JAKARTA - PT Vale Indonesia Tbk (INCO) membeberkan sejumlah strategi perseroan dalam mempertahankan harga jual nikel yang belakangan terus mengalami penurunan.
Chief Financial Officer (CFO) Vale Indonesia, Bernardus Irmanto mengakui jika harga jual nikel tengah mengalami penurunan dalam beberapa waktu terakhir hingga 16 ribu dolar AS per ton. Meski harga jual mengalami penurunan, harga produksi juga ikut menurun. Dalam 3 bulan terakhir, biaya produksi turun hingga menyentuh 9 ribu dolar AS.
"Memang tren harga nikel saat ini sedang turun, bahkan menyentuh harga 16 ribu (dolar AS), tapi kalo unit cost kita juga dalam tren menurun bahkan di 3 bulan terakhir sudah berada di bawah 10 ribu, di 9ribu-an. Jadi kalo mau breakevent itu harga nikel harus ada sekitar 12-13 ribu," ujarnya dalam Konferensi Pers Public Expose Live 2023, yang dikutip kamis, 30 November.
Untuk itu ia mengatakan meski harga jual mengalami penurunan, margin INCO masih berada dalam zona aman karena ia juga memperkirakan harga nikel tidak akan jatuh hingga menyentuh 13 ribu dolar AS per ton.
"Saya tidak perkirakan harga nikel akan jatuh sedalam di bawah 13 ribu dengan mempertimbangkan beberapa faktor yang ada saat ini," kata dia.

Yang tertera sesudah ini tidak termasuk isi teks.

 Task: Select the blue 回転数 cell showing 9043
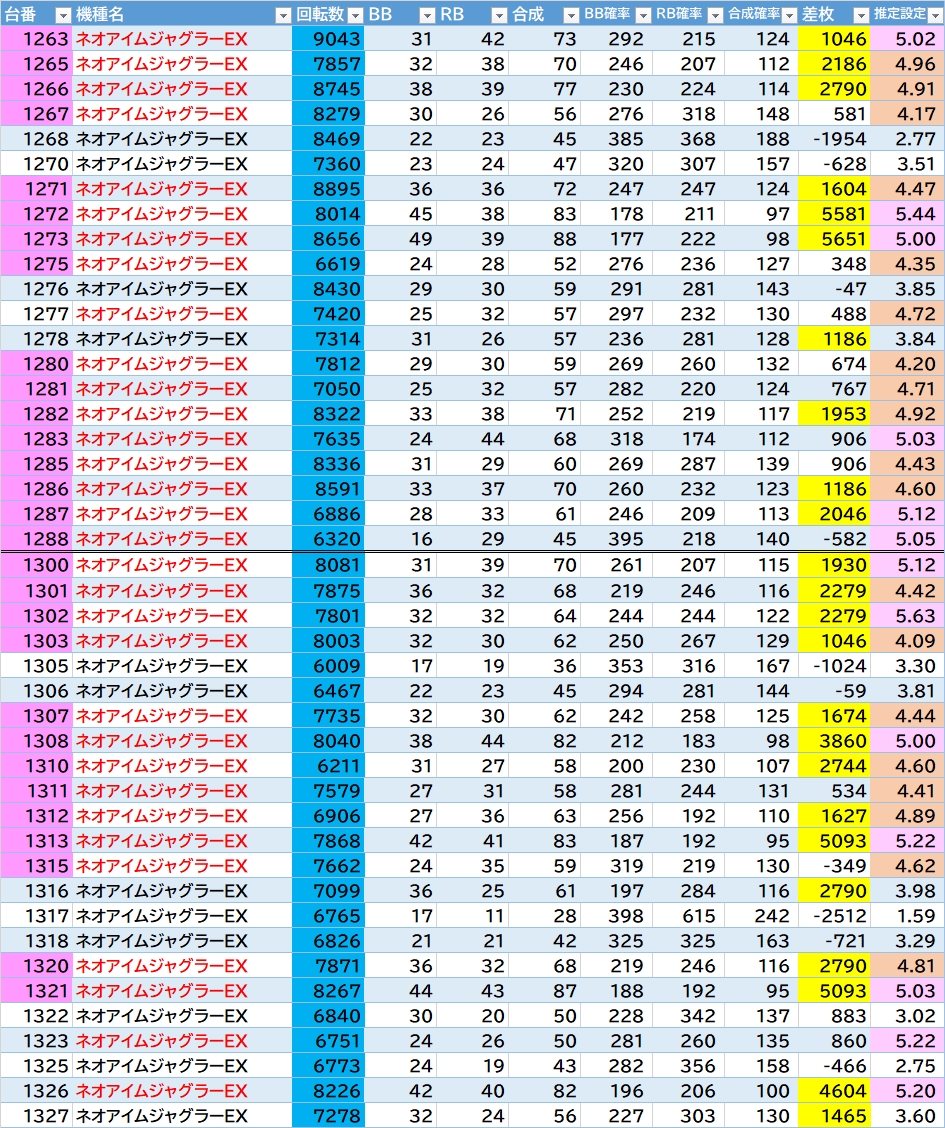328,39
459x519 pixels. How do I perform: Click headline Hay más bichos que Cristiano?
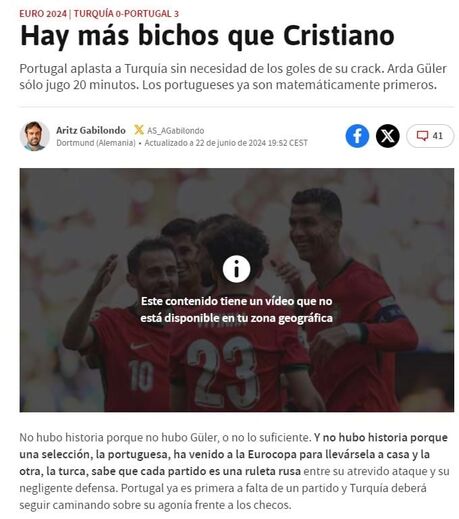[x=207, y=36]
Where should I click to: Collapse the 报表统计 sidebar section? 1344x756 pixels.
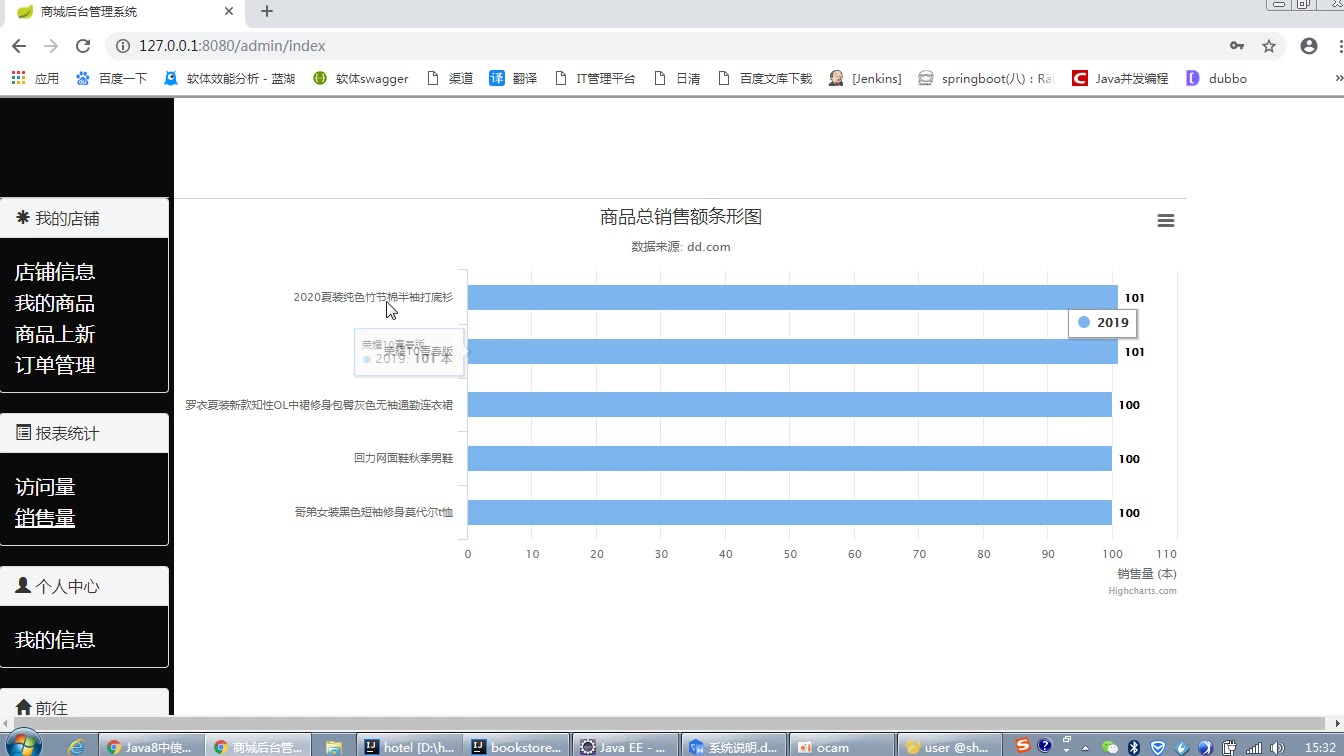click(84, 433)
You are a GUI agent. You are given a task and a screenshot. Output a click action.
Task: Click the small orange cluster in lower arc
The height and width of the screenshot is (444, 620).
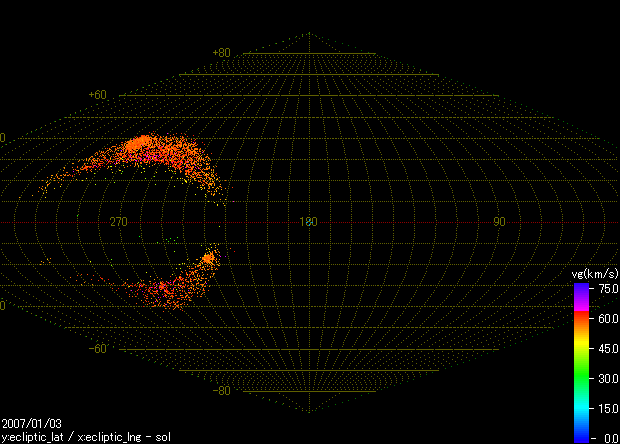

Meski demikian, lanjut Bernardus, INCO akan tetap berupaya melakukan efisiensi pada kegiatan produksi nikel sehingga unit biaya bisa dijaga di level yang tetap menguntungkan bagi perusahaan.
Ia menegaskan jika biaya produksi perseroan masih berada di level 10 ribu dolar AS dan sebanyak 25 persen masih disumbangkan oleh biaya energi.
BACA JUGA:
Untuk itu beberapa strategi yang dilakukan INCO antara lain mengoptimalkan blending energy resources dari minyak dan batu bara serta sumber energi lainnya.
"Segala macam kami coba optimalkan," imbuh dia.
Kedua, INCO juga secara bertahap akan mengurangi konsumsi energi dan akan terus diukur dari waktu ke waktu.
Sementara strategi terakhir adalah mendapat sumber energi lain yang lebih kompetitif.
"Dari tiga inisiatif ini kami harap biaya produksi terutama energi yang respresenting sekitar 30-35 persen dari biaya produksi bisa kami jaga dalam level efisiens sehingga margin yang ada bisa terjaga," pungkas Bernardus.